Но молчали и солдаты. Даже Мусатова пробирали неприятные мурашки — так много было перед ним людей и огней.
Рысья глаза капитана щупали толпу и наконец встретились сначала с ястребиными глазами Покивача, а потом с черными и угрюмыми глазами Корчака.
И тут Мусатов впервые ощутил неуверенность и ужас. Он не знал людей из этой белой массы, но лицо Корчака он знал. И Мусатов подумал, что тут, видимо, не просто мужики, а лесные братья, а поскольку это так, заварушка будет горячей. Он ошибался, но не мог знать, что ошибается.
— Разойдитесь! — крикнул Мусатов.
Это было неожиданно, но вперед вышел не Корчак.
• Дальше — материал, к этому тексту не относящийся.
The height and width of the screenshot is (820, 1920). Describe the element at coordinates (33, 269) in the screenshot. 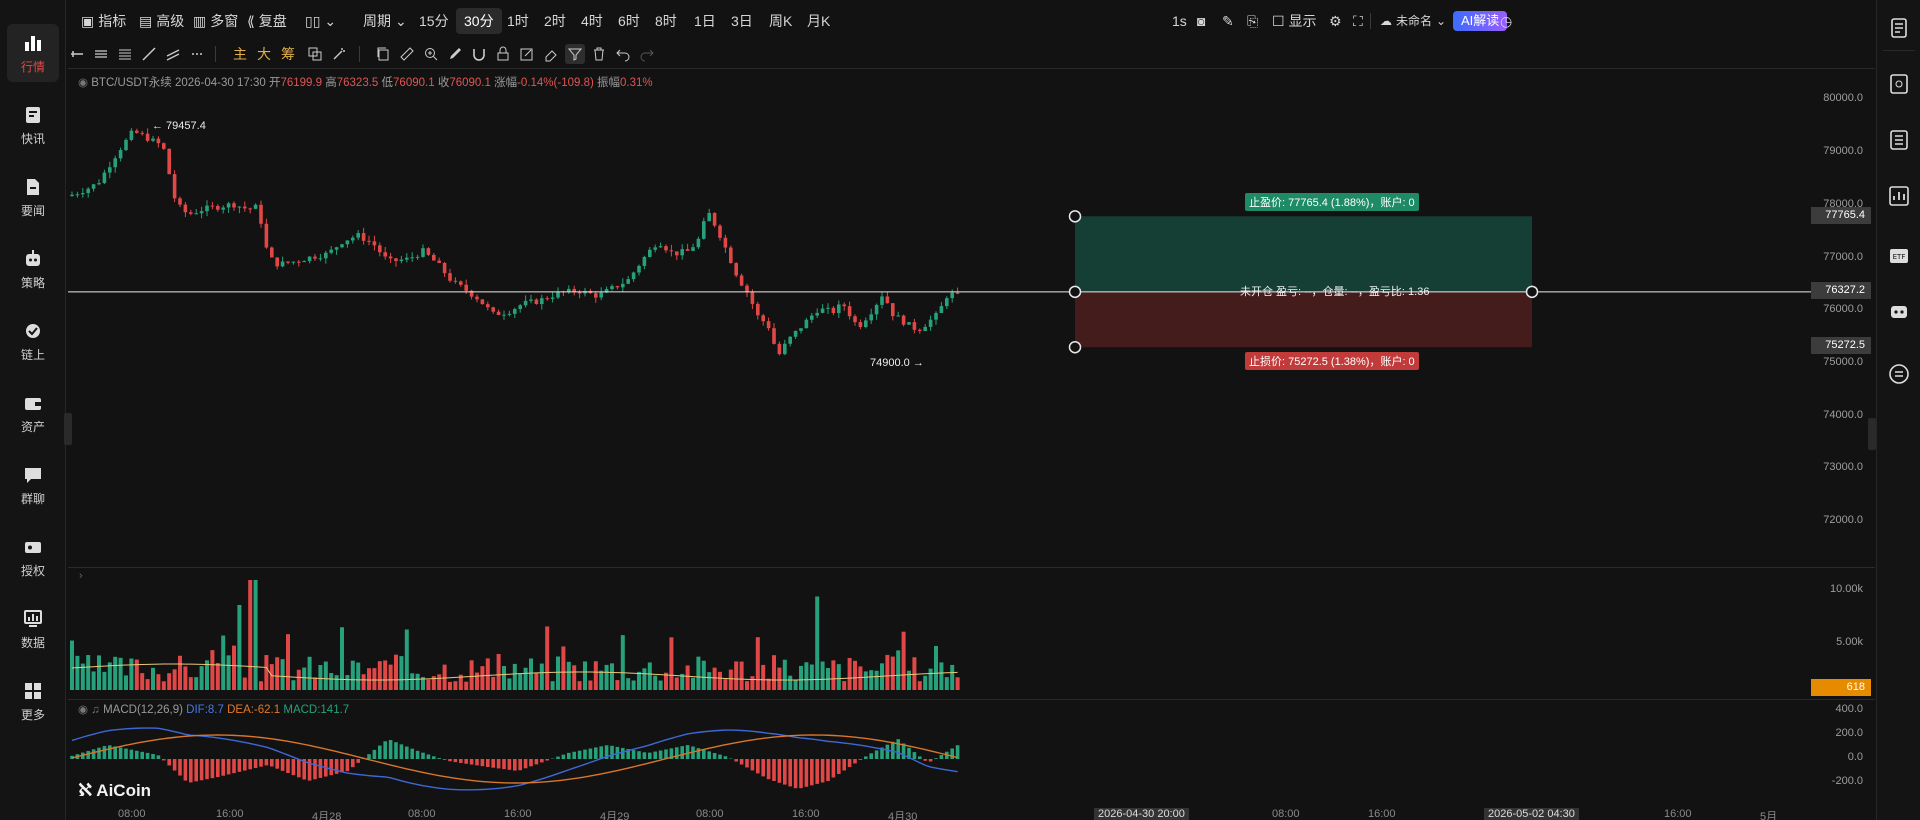

I see `nav-item-strategy: 策略` at that location.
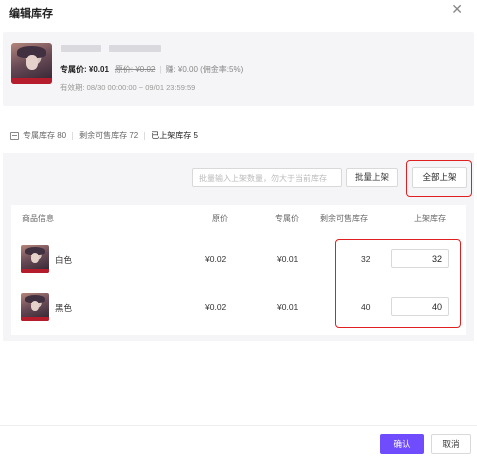 The height and width of the screenshot is (457, 477). Describe the element at coordinates (238, 426) in the screenshot. I see `footer-divider` at that location.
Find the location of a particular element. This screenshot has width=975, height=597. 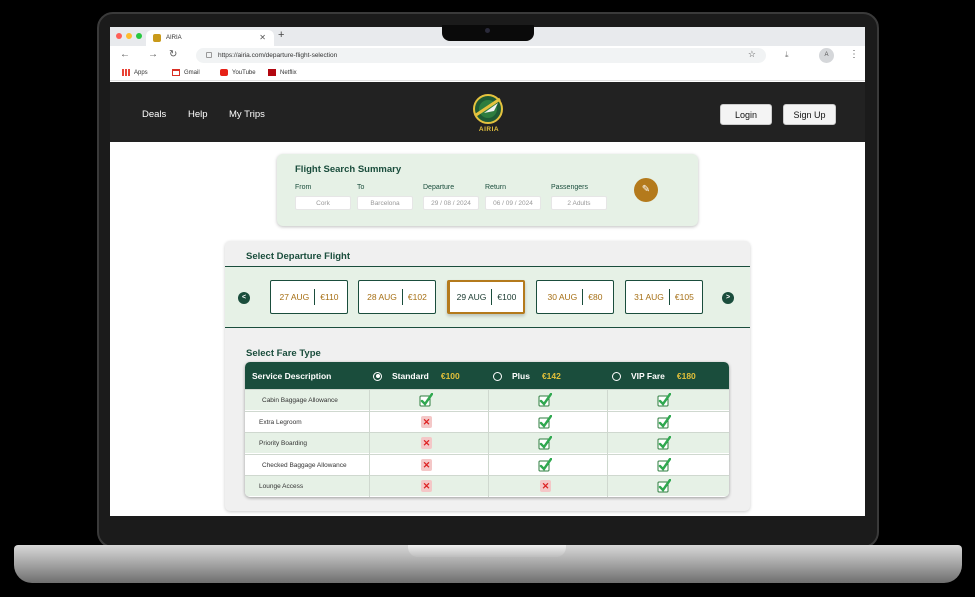

pencil-icon: ✎ is located at coordinates (646, 190).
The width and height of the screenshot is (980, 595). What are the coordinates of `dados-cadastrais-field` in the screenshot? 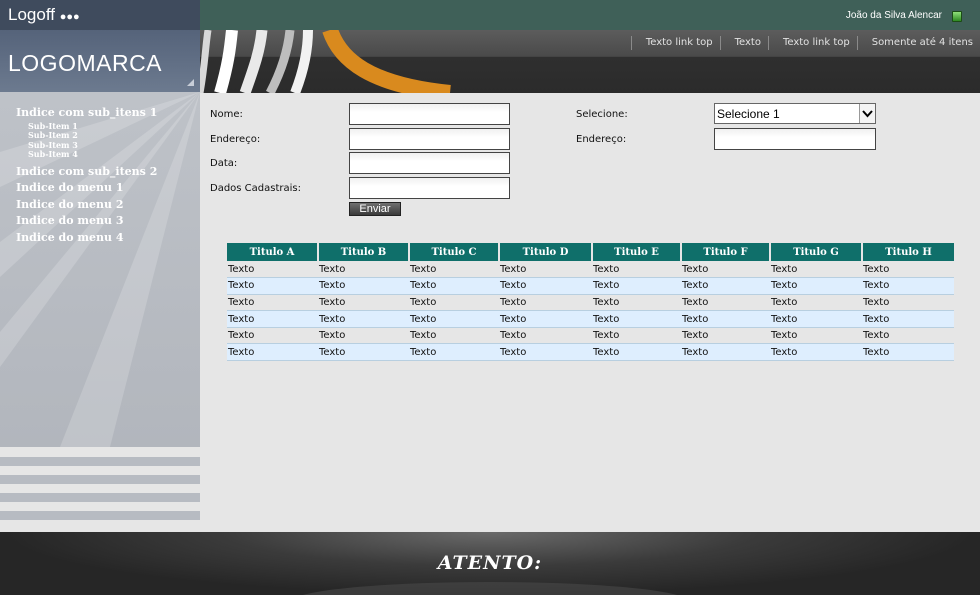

— Мы не хотим крови, — сказал Покивач.
— Чего вы хотите?
— Мы хотим видеть истинный манифест, спрятанный в церкви.
— Какой манифест?
— Истинный... царский.
— Есть один манифест.
Покивач с укором покачал головою.
— Зачем врать, пан?.. Служивый, а сам с этими обманщиками. Похвалил ли тебя отец-император?.. Пропусти нас в церковь, и мы пойдем отсюда.
Мусатов подумал, что это дает возможность выиграть время и взять зачинщиков.
— Идите, — произнес он.
Мужики начали советоваться. Наконец первым пошел к церковным вратам Покивач.
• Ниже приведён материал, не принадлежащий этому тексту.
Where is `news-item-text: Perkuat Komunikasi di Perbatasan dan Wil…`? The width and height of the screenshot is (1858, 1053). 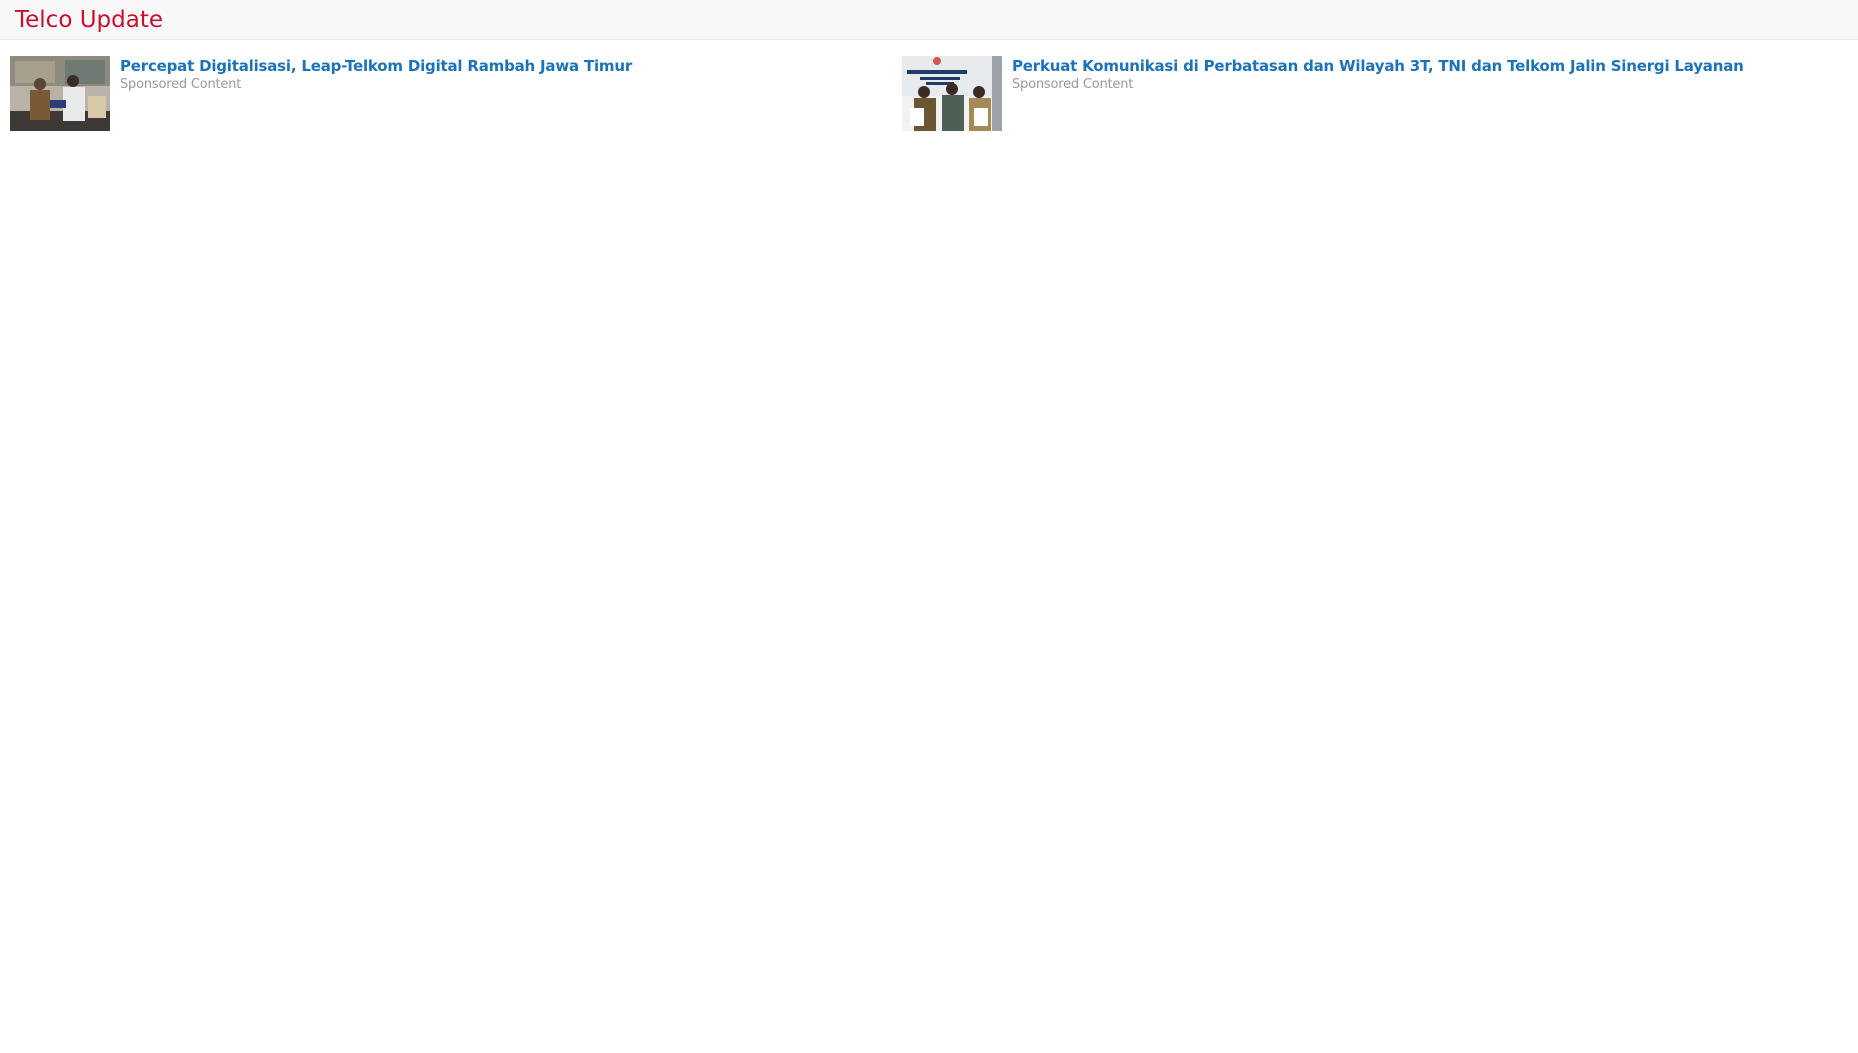
news-item-text: Perkuat Komunikasi di Perbatasan dan Wil… is located at coordinates (1427, 75).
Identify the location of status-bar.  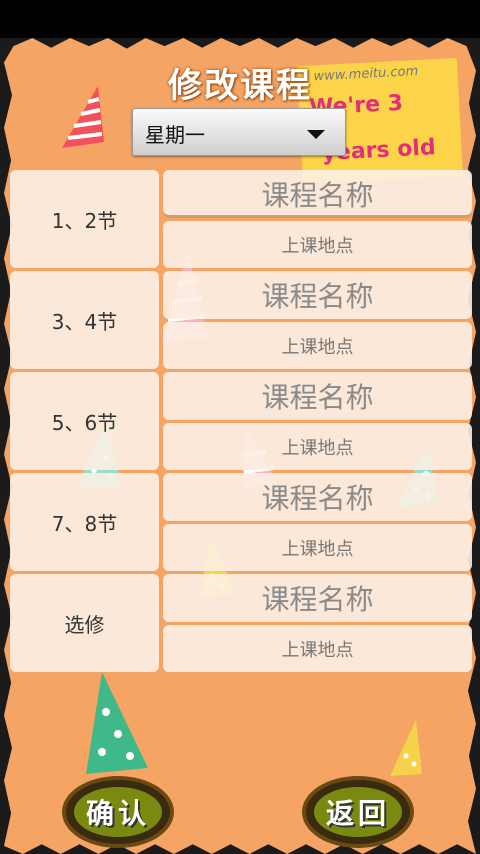
(240, 19).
— Чей? — измеряя его глазами, спросил Мусатов.
Покивач смотрел дерзко.
— Лесной.
— Стой тут. Еще кто?
Он ждал, что выйдет Корчак, но тот стоял и улыбался.
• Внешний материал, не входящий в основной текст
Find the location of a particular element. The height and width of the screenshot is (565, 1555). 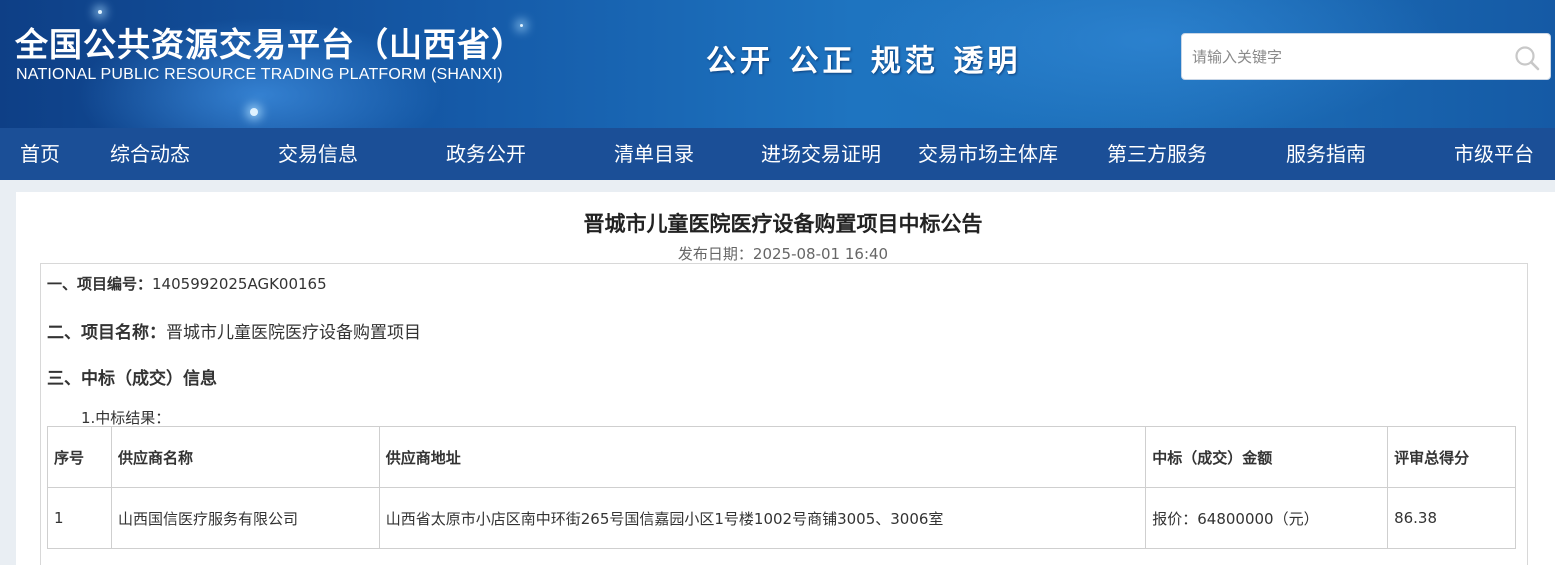

column-header-index: 序号 is located at coordinates (80, 457).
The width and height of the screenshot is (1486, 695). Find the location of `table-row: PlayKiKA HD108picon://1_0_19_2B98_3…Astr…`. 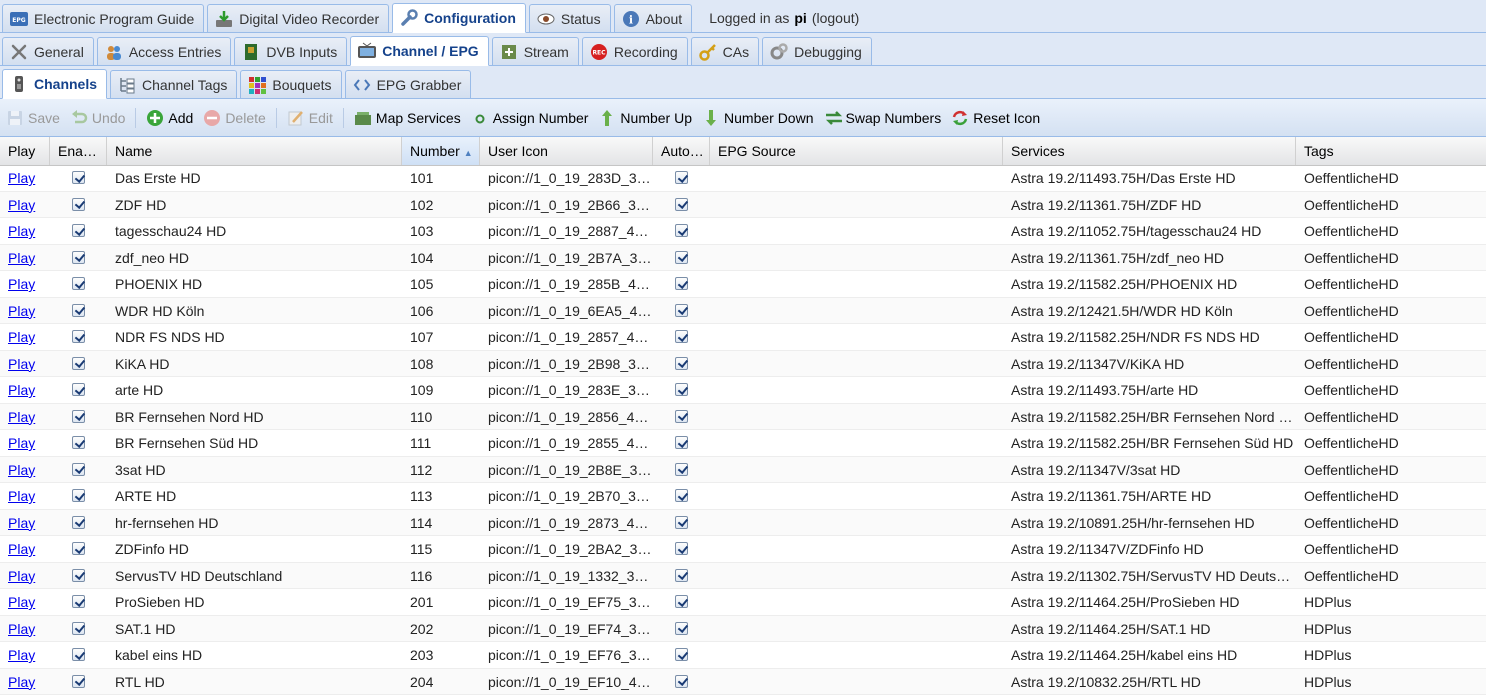

table-row: PlayKiKA HD108picon://1_0_19_2B98_3…Astr… is located at coordinates (743, 364).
Второй вышла из толпы Марта.
— Ты чья?
— Божья.
Мусатов подумал, что все это плохо и взаправду здесь не мужицкий бунт, а поход «лесных братьев». Их развелось много, кому, как не ему, было знать об этом.
Две тени, черная и белая, стояли отдельно от толпы и следили, кто выйдет еще. Кондрат попробовал было сделать шаг, но его вдруг сильно сжали с боков. Он покосился: тяжело посапывая от бега, стояли рядом с ним отец и Юрась.
— Голова еловая, — бросил мрачный отец.
Кондрат рванулся было — сжали. Андрей вдруг начал пихать его назад, в толпу.
— Хватит, — пояснил он. — Ты что, не видишь? Западня.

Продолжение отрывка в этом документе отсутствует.